Despite the success of the standard model (SM) of particle physics, a few unsolved problems call for new physics beyond the SM. In this thesis, we focus on one theoretical problem of the SM---Planck-electroweak (EW) hierarchy problem, as well as two experimental facts---non-zero neutrino mass and observed baryon asymmetry, which can not be explained by the SM.

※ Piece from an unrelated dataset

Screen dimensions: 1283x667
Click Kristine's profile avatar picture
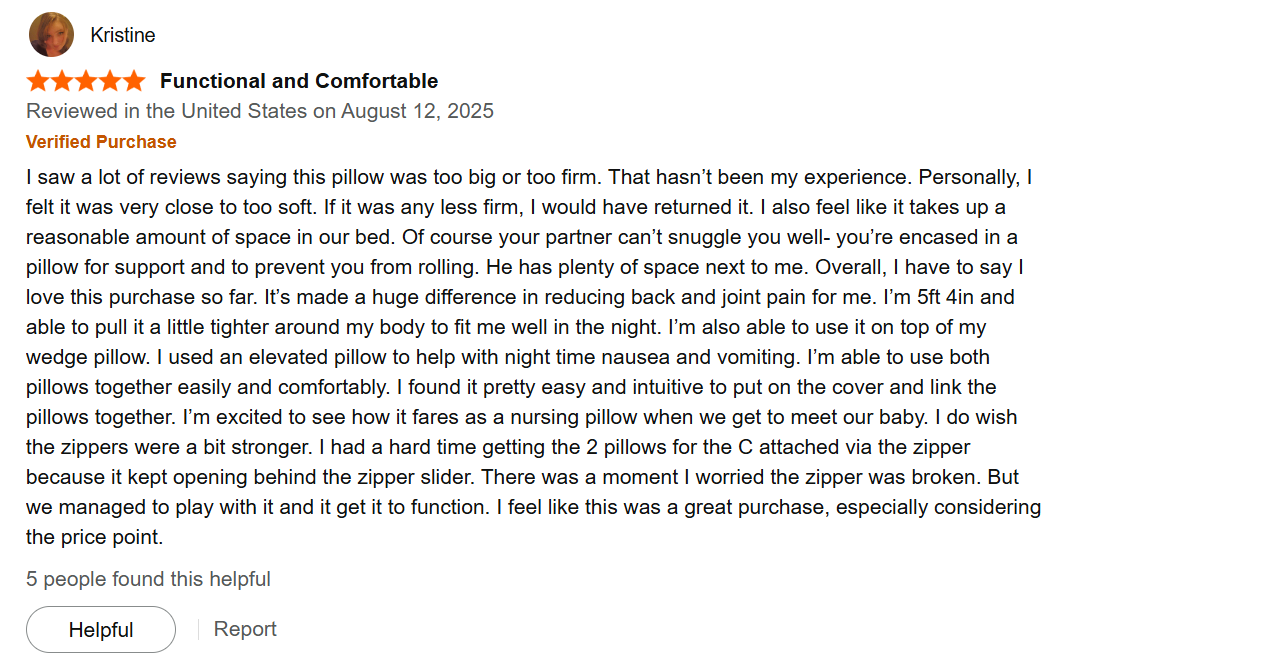tap(51, 35)

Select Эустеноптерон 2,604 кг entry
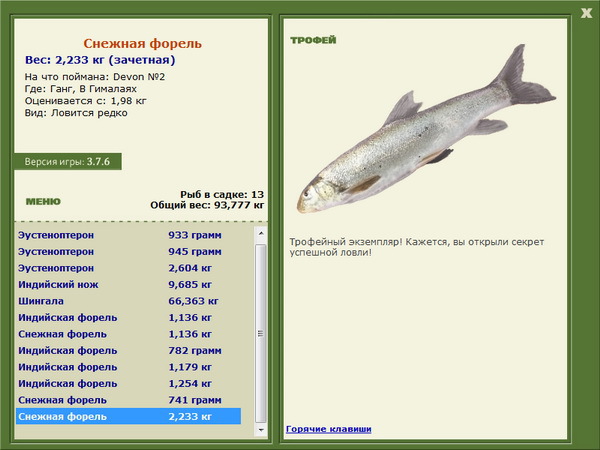(x=129, y=268)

One plausible solution to the Planck-EW hierarchy problem is Randall-Sundrum (RS) models with a warped extra dimension, or their AdS/CFT dual composite Higgs (CH) theories. Moreover, it is well-known that type I seesaw mechanism can naturally generate tiny but non-zero SM neutrino mass. The same seesaw mechanism can also explain the baryon asymmetry of the universe via leptogenesis. Therefore, in order to address these three problems in a single model, we study a warped/composite seesaw model, a natural embedding of the high scale type I seesaw mechanism in RS/CH framework. In contrast to the usual high scale type I seesaw mechanism in four dimensions (4D), 5D warped seesaw model becomes a TeV scale ``inverse'' seesaw like model after Kaluza-Klein decomposition into 4D theories. In order to study leptogenesis in warped/composite seesaw, we first develop a simplified version of this model, as part of a general framework called hybrid seesaw. We then demonstrate that hybrid seesaw can achieve successful leptogenesis and feature an interesting interplay of high scale generation of the asymmetry and TeV scale washouts, which has a larger viable parameter space and richer phenomenology than usual type I seesaw models. To make this mechanism realistic in the full warped seesaw model, we also study the phase transition from the high temperature black hole phase to low temperature phase with two branes in 5D theories. According to AdS/CFT duality, this phase transition is dual to the deconfined and confined phase transition in strongly coupled nearly conformal 4D theories. It was previously believed that this phase transition rate is too slow at the critical temperature, resulting in a large amount of supercooling and low scale inflation. All primordial abundance in this case would be significantly diluted. We analyze a new mechanism to achieve fast phase transition around the critical temperature and thus the asymmetry generated from high scale leptogenesis can survive until today.